> **TASK REQUIREMENTS**
Return the records from the line with "You are a computer-use agent. Image" to the line with "point(1388,483)", both included, copied word for word.

> **INPUT RECORDS**
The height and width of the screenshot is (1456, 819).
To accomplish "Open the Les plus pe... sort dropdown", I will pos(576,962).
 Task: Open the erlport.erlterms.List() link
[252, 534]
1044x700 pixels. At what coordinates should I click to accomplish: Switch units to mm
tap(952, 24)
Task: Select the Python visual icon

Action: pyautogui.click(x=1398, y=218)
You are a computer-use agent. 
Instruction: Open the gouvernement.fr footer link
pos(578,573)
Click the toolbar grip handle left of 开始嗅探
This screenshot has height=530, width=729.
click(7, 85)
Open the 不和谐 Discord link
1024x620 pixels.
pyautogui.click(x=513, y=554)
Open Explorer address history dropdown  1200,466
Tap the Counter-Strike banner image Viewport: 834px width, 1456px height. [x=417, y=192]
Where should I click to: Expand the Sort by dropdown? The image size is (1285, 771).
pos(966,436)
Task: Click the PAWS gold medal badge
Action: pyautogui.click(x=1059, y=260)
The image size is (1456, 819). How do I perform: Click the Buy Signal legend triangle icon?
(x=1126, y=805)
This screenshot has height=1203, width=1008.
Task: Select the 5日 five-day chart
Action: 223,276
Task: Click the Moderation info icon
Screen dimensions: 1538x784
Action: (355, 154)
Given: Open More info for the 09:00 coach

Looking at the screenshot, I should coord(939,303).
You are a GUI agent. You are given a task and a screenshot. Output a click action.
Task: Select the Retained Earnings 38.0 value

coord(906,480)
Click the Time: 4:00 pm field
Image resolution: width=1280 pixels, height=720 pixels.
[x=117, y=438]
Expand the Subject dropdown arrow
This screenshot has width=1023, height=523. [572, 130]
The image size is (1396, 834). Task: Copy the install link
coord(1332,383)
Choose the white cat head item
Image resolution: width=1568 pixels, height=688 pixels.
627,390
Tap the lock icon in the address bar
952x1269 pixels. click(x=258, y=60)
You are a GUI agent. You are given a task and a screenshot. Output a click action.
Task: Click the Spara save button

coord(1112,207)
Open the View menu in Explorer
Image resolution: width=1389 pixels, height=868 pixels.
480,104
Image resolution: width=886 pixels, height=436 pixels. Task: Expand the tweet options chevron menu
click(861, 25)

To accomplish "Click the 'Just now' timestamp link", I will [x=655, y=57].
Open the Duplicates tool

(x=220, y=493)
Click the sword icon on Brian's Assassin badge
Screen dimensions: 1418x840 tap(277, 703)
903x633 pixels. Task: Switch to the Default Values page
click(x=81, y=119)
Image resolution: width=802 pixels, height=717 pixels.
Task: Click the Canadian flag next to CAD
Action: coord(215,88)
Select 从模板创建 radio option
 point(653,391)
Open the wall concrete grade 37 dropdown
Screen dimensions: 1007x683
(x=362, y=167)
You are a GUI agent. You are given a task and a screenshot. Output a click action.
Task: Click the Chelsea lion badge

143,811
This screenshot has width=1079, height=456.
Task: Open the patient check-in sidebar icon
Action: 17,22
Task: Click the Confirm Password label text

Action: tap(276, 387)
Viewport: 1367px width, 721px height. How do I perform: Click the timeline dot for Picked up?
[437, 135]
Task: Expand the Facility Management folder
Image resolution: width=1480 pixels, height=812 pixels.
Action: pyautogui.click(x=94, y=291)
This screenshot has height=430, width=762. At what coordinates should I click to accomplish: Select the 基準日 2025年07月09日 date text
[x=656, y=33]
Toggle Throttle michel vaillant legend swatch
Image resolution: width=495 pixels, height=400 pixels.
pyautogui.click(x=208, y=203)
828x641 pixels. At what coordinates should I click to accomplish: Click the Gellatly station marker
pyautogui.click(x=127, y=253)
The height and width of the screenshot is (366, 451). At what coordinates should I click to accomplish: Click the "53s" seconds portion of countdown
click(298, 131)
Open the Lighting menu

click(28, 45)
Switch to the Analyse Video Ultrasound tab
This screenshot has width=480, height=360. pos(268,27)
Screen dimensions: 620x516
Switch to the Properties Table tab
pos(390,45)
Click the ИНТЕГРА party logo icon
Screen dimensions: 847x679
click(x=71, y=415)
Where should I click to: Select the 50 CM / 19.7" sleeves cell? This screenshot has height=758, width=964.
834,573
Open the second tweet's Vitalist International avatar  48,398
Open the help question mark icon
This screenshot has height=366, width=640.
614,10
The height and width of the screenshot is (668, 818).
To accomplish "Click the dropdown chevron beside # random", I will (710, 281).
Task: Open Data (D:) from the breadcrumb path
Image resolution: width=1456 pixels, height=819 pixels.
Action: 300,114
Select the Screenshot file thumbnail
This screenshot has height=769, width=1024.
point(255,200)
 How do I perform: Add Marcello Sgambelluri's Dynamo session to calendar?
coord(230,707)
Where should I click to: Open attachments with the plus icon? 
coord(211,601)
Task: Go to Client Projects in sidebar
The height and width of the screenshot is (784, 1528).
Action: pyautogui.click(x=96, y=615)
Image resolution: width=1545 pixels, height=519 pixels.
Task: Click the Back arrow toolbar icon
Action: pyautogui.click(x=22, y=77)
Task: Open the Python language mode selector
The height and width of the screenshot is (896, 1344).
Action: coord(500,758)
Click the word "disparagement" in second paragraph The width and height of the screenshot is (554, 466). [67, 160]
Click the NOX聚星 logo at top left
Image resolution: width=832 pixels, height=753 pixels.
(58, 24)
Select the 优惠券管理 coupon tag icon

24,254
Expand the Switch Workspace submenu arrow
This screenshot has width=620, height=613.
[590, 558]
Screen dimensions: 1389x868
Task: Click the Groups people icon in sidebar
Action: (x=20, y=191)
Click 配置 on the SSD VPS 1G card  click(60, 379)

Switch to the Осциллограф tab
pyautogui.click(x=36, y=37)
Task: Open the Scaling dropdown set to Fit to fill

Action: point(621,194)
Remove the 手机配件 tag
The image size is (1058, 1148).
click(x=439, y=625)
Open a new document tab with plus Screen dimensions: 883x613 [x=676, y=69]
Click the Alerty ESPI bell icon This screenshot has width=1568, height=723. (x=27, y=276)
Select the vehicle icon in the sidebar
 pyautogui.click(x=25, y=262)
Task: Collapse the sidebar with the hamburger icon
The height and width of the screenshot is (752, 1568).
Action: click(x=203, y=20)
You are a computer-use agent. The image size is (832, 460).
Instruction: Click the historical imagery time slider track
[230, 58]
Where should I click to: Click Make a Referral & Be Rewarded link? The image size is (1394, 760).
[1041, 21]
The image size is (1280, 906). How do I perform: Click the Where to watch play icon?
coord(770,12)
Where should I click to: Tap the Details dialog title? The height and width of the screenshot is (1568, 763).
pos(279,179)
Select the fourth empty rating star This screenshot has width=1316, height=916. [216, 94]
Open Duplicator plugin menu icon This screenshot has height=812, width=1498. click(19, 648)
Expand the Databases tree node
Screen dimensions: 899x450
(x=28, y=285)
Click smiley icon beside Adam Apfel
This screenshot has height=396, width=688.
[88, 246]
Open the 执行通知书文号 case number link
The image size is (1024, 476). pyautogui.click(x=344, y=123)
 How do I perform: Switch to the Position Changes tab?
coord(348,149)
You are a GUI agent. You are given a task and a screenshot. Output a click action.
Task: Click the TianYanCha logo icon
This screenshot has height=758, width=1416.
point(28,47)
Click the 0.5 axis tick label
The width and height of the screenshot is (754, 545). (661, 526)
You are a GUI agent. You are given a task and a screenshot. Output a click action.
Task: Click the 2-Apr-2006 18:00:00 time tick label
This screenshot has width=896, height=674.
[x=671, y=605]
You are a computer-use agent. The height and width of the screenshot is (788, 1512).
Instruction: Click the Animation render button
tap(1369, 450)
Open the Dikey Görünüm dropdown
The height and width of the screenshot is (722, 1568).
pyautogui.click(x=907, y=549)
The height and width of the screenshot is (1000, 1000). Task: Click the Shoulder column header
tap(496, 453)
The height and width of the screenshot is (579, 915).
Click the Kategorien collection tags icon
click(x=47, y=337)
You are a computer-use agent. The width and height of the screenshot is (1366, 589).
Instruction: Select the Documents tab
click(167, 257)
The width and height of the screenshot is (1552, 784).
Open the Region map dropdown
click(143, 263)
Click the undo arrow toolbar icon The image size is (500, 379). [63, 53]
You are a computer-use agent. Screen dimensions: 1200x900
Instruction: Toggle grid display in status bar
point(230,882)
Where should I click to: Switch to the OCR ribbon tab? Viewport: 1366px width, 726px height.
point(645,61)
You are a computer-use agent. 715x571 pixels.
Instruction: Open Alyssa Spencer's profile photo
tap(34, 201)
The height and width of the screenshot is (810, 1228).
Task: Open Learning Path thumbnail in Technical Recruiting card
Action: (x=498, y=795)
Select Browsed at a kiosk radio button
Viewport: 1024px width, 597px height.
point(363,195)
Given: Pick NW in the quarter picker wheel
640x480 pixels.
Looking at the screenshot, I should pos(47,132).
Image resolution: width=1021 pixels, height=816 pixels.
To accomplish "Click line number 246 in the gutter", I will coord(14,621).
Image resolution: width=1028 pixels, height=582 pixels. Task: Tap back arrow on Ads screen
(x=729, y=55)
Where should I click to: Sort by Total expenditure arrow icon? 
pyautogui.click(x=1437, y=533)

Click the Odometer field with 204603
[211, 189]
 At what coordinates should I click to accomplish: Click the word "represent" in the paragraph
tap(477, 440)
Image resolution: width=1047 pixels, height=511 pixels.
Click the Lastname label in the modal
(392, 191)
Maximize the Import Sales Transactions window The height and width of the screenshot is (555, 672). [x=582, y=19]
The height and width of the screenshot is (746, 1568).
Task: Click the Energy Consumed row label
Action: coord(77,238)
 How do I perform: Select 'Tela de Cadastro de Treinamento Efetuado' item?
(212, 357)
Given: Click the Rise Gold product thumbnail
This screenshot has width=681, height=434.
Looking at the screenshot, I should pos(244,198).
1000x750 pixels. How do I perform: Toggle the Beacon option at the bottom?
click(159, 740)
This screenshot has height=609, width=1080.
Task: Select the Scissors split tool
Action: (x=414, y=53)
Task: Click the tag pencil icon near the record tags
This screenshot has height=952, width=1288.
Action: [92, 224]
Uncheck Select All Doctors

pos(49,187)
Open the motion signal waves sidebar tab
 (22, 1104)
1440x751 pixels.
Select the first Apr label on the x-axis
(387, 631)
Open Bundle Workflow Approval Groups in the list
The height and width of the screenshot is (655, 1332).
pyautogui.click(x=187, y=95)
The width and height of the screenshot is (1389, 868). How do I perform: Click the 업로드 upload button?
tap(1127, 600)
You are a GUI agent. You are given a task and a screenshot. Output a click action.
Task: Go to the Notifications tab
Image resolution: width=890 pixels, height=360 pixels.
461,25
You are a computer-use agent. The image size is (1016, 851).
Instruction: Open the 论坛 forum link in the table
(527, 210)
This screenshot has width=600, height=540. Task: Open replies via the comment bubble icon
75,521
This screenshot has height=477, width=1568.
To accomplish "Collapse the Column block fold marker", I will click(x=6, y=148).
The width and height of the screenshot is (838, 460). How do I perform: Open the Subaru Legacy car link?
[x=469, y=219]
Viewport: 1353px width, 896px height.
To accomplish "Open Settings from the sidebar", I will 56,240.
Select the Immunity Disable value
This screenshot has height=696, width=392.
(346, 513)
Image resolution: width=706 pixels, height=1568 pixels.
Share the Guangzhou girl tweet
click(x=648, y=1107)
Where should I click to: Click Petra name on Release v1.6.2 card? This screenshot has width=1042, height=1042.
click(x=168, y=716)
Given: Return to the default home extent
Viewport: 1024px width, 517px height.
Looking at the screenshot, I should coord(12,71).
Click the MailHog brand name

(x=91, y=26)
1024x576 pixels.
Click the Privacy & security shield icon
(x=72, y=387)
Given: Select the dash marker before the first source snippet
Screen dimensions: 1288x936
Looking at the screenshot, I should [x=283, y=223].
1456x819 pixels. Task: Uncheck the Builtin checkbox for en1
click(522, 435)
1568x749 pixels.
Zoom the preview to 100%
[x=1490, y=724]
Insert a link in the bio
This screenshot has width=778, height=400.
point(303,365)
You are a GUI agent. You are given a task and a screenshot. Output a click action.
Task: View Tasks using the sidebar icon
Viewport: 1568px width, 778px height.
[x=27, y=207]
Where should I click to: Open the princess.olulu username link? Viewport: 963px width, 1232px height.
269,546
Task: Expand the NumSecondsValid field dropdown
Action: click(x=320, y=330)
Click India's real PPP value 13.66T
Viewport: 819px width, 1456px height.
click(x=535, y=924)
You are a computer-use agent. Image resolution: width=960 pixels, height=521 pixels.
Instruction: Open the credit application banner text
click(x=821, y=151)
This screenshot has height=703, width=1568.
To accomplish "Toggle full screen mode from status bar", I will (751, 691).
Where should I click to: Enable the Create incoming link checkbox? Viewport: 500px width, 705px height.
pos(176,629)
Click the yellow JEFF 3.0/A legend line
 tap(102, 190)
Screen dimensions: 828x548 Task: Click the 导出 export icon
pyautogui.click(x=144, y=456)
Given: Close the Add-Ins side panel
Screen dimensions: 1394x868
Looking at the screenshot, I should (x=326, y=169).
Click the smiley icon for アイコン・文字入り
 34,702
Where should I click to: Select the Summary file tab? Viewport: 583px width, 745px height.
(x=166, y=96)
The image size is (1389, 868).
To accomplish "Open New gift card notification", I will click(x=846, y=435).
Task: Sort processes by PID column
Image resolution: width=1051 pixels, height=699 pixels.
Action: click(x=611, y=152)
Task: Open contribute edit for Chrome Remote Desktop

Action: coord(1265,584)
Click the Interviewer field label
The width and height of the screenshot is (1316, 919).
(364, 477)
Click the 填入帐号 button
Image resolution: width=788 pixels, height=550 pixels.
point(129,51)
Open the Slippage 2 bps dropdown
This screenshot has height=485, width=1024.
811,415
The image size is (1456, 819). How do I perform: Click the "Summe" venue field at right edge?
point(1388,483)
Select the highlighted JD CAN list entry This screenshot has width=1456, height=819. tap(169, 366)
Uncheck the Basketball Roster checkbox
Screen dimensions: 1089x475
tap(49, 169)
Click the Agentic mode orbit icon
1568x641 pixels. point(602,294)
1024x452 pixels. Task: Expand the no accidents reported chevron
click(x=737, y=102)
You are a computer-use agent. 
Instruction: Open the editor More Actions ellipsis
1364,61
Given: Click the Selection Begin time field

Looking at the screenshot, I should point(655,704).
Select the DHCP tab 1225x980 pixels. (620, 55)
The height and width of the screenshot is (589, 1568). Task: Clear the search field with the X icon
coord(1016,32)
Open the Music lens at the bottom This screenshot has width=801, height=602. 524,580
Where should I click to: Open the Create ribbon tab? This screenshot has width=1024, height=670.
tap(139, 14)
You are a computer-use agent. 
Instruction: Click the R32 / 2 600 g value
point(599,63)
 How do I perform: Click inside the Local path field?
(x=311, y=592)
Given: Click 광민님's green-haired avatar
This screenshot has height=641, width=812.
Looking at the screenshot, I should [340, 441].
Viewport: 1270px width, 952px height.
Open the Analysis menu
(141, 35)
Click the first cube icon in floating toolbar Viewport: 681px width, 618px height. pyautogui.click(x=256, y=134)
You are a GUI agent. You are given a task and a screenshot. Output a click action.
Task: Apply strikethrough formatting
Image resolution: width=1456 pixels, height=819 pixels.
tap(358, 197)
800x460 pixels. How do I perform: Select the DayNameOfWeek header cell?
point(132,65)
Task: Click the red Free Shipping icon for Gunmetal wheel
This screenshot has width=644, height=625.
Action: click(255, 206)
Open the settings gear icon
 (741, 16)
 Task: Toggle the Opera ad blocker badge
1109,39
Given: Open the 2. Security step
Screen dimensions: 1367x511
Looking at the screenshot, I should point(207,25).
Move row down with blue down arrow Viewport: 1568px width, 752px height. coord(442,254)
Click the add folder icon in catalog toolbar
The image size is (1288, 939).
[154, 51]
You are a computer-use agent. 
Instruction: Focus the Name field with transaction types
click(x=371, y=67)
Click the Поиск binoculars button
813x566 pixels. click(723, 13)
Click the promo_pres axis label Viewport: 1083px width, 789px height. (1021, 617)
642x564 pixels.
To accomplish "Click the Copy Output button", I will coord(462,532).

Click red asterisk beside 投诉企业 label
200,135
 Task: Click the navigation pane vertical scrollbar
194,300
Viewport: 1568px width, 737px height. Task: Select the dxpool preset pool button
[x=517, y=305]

> **SOLUTION TO THIS PROBLEM**
You are a computer-use agent. Image resolution: width=960 pixels, height=521 pixels.
Instruction: Open the credit application banner text
click(x=821, y=151)
This screenshot has height=703, width=1568.
To accomplish "Toggle full screen mode from status bar", I will (751, 691).
Where should I click to: Enable the Create incoming link checkbox? Viewport: 500px width, 705px height.
pos(176,629)
Click the yellow JEFF 3.0/A legend line
 tap(102, 190)
Screen dimensions: 828x548 Task: Click the 导出 export icon
pyautogui.click(x=144, y=456)
Given: Close the Add-Ins side panel
Screen dimensions: 1394x868
Looking at the screenshot, I should (x=326, y=169).
Click the smiley icon for アイコン・文字入り
 34,702
Where should I click to: Select the Summary file tab? Viewport: 583px width, 745px height.
(x=166, y=96)
The image size is (1389, 868).
To accomplish "Open New gift card notification", I will click(x=846, y=435).
Task: Sort processes by PID column
Image resolution: width=1051 pixels, height=699 pixels.
Action: click(x=611, y=152)
Task: Open contribute edit for Chrome Remote Desktop

Action: coord(1265,584)
Click the Interviewer field label
The width and height of the screenshot is (1316, 919).
(364, 477)
Click the 填入帐号 button
Image resolution: width=788 pixels, height=550 pixels.
point(129,51)
Open the Slippage 2 bps dropdown
This screenshot has height=485, width=1024.
811,415
The image size is (1456, 819). How do I perform: Click the "Summe" venue field at right edge?
point(1388,483)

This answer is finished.